== Records to process ==
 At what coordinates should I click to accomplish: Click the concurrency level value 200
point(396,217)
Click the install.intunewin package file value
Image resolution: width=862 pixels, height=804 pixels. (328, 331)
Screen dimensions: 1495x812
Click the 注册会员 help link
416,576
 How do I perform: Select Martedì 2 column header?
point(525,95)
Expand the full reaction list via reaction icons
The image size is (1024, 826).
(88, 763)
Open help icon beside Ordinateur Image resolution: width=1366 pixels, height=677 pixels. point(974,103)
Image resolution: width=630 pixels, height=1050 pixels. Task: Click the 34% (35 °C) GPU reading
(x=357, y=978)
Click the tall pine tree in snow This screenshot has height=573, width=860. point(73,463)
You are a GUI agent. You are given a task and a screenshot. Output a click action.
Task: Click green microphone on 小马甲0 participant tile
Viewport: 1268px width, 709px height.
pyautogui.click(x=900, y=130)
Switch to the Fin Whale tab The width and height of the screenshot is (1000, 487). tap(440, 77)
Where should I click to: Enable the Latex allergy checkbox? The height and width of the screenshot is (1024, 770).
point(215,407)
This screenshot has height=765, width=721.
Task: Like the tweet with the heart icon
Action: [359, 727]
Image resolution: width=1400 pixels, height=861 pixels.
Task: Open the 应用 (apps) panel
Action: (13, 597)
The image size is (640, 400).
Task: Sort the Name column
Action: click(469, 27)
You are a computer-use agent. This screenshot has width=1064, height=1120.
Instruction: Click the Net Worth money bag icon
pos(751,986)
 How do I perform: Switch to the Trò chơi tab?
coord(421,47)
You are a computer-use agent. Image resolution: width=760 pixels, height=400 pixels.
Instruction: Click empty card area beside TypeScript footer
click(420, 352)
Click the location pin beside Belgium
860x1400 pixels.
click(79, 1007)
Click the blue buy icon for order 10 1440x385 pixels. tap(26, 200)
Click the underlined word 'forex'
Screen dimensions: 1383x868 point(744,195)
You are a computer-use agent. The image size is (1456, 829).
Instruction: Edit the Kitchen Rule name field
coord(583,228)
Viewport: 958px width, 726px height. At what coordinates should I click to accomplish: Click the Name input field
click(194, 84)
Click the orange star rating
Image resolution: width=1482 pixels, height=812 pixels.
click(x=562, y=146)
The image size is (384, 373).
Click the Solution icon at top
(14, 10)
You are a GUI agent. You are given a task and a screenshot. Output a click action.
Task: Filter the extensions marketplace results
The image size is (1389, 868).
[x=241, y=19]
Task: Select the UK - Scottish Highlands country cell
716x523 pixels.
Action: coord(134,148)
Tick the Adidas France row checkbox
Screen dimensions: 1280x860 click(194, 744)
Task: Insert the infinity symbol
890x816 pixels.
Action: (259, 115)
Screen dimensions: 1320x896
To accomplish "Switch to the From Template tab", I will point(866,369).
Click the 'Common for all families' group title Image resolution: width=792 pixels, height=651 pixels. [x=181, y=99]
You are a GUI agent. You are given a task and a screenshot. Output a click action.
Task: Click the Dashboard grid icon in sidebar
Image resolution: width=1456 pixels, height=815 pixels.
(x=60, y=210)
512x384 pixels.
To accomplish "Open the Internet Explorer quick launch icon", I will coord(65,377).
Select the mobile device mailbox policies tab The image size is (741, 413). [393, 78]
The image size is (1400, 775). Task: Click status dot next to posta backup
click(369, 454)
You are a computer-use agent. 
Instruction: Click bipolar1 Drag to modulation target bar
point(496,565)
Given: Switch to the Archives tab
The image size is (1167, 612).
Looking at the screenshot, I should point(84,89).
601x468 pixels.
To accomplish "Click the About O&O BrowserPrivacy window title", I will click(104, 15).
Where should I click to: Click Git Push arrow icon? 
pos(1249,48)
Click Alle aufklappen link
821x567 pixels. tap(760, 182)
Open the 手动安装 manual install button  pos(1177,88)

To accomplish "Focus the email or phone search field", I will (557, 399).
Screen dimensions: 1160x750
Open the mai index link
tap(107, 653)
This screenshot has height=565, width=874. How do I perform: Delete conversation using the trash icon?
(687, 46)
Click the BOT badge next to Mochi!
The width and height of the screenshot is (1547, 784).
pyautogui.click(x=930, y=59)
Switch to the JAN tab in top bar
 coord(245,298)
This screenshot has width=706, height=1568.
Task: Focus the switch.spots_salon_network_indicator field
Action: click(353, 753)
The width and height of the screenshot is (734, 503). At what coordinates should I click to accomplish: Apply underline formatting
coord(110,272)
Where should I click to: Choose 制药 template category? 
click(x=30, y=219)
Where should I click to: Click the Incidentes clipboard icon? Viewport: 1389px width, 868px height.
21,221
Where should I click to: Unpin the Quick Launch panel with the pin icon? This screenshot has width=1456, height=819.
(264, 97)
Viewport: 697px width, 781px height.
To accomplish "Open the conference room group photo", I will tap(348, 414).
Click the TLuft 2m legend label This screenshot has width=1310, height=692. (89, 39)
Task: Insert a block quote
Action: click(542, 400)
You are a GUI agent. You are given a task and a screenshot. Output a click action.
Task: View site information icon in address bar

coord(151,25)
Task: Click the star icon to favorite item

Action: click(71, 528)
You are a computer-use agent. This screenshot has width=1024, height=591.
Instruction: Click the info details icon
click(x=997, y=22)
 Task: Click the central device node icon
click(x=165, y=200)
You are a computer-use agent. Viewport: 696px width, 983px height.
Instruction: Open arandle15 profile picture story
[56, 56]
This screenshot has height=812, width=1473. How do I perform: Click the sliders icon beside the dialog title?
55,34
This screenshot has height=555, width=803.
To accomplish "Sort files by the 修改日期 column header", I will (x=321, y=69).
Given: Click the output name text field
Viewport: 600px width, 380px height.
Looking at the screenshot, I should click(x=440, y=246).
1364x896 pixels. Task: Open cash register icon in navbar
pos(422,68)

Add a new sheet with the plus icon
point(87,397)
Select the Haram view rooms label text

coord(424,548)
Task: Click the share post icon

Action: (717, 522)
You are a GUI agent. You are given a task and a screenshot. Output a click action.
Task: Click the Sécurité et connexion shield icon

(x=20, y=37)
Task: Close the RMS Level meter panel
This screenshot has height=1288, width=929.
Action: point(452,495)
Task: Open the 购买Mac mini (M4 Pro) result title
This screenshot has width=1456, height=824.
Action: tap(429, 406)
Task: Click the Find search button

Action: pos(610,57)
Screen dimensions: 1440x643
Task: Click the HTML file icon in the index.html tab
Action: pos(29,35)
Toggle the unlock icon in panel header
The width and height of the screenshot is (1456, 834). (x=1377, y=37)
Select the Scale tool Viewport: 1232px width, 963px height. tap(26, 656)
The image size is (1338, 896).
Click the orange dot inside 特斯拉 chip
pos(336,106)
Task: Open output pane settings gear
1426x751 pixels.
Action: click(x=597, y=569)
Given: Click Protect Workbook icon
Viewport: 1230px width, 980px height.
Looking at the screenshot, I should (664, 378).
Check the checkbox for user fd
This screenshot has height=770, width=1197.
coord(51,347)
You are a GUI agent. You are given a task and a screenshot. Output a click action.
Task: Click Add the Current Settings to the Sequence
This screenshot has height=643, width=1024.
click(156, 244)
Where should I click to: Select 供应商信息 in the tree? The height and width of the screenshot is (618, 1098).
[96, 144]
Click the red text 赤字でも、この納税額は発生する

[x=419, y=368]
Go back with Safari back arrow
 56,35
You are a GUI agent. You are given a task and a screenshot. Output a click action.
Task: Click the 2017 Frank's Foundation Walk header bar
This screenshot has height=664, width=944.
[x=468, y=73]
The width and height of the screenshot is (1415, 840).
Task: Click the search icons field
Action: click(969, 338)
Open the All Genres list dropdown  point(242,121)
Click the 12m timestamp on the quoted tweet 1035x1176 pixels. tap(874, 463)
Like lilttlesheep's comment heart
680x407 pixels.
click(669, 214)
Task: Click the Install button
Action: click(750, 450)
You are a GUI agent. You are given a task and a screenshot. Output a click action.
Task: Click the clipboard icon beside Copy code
===
What is required – Please copy the items from the start through the line containing "Click the tall", swapping "concurrency level" for "thread count" and leaving everything else unchanged.

Solution –
 At what coordinates should I click to accomplish: Click the thread count value 200
point(396,217)
Click the install.intunewin package file value
Image resolution: width=862 pixels, height=804 pixels. (328, 331)
Screen dimensions: 1495x812
Click the 注册会员 help link
416,576
 How do I perform: Select Martedì 2 column header?
point(525,95)
Expand the full reaction list via reaction icons
The image size is (1024, 826).
(88, 763)
Open help icon beside Ordinateur Image resolution: width=1366 pixels, height=677 pixels. point(974,103)
Image resolution: width=630 pixels, height=1050 pixels. Task: Click the 34% (35 °C) GPU reading
(x=357, y=978)
Click the tall pine tree in snow This screenshot has height=573, width=860. point(73,463)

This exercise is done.